Auto Dealers Taste Victory with Arbitration Bill in House
Senate may vote on bill early next week, approval there is expected
By Brendan Moore
In a development cheered by some American automotive dealers, the U.S. House of Representatives passed legislation that would guarantee as many as 2,150 terminated General Motors and Chrysler dealers the right to “neutral” arbitration hearings under rules defined by those dealers as more advantageous than the current criteria used by the two manufacturers.
Groups representing the terminated dealers, including the NADA (National Automobile Dealers Association) have ratcheted up the pressure on their state lawmakers to act on their behalf since GM and Chrysler sent out the notices of dealer closings.
GM and Chrysler were able to nullify the restrictive dealer agreements they had with the dealers as a result of their federal bankruptcies, but the affected dealers have since mounted a fierce effort to convince their local representatives that their franchise agreements should not be superseded by federal law, that GM and Chrysler should still have to abide by their dealer agreements.
GM and Chrysler wish to reduce their dealer ranks, arguing that more dealers cost them more money to support, and that too many dealers led to devaluing of their vehicles through price-cutting and incentives as a result of inter-brand competition.
The dealers do not see it that way; of course, they argue that they don’t cost the manufacturer anything, and that aside, that they have special “dealer rights” bestowed upon them by their respective state dealer franchise laws, which these manufacturers should not be allowed to trample on. They will also tell you that their dealership is beloved in their local community, that they represent the American ideal of the honest, hard-working independent small business, and, that most of their particular manufacturer’s problems could be solved through the simple act of reinstatement of the terminated dealers. For these dealers, the termination of their dealer franchise is a both a financial cataclysm and a highly-charged emotional issue, and their rhetoric on the subject tends to become heated. At this point, many of these dealers not only want to be reinstated, but also wish for some measure of retribution regarding their manufacturer.
Automobile dealers have been extremely successful in the past in getting state legislators to see things their way; the state laws on the books that regulate dealer franchise agreements were shaped and written by the dealers themselves, and effectively provide a monopoly on new vehicle sales, enforced by state statue. Years of unflagging campaign contributions and tax receipt income from vehicle sales have given automobile dealers in every state a tremendous amount of political muscle.
This current campaign for the arbitration bill is no different. The dealers flexed their political muscle in the name of fairness, and, here we are.
The Senate is expected to pass the bill, which is included as a provision in a piece of legislation containing six large spending bills.
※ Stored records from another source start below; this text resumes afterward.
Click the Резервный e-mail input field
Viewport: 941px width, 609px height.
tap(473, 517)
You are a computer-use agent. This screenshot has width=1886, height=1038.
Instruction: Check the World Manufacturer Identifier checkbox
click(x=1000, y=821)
This arbitration provision will not be considered important enough or controversial enough to be singled out for scrutiny as the real lawmaker energy will be reserved for the main bills in the legislation. The bill would then proceed to President Obama for his signature, where the same logic in terms of relative importance will probably prevail.
After the president signs the bill, GM and Chrysler will then have 30 days to contact the affected dealerships, inform them of their rights under the new arbitration rules, and disclose to them the criteria used to identify their dealership for closure.
Many of the terminated dealerships are hoping for a positive outcome through the new arbitration process; some are of the opinion that the new process will again produce the old result, that is, closure of their dealership. Additionally, some of the terminated dealerships have already taken “wind-down” financial assistance from the manufacturer, ceased business entirely, and given up their physical locations, making potential reinstatement problematic – more or less like trying to put toothpaste back in the tube. It is not yet known what GM or Chrysler would do in these types of situations where the affected dealer has already packed it in and ceased business operations.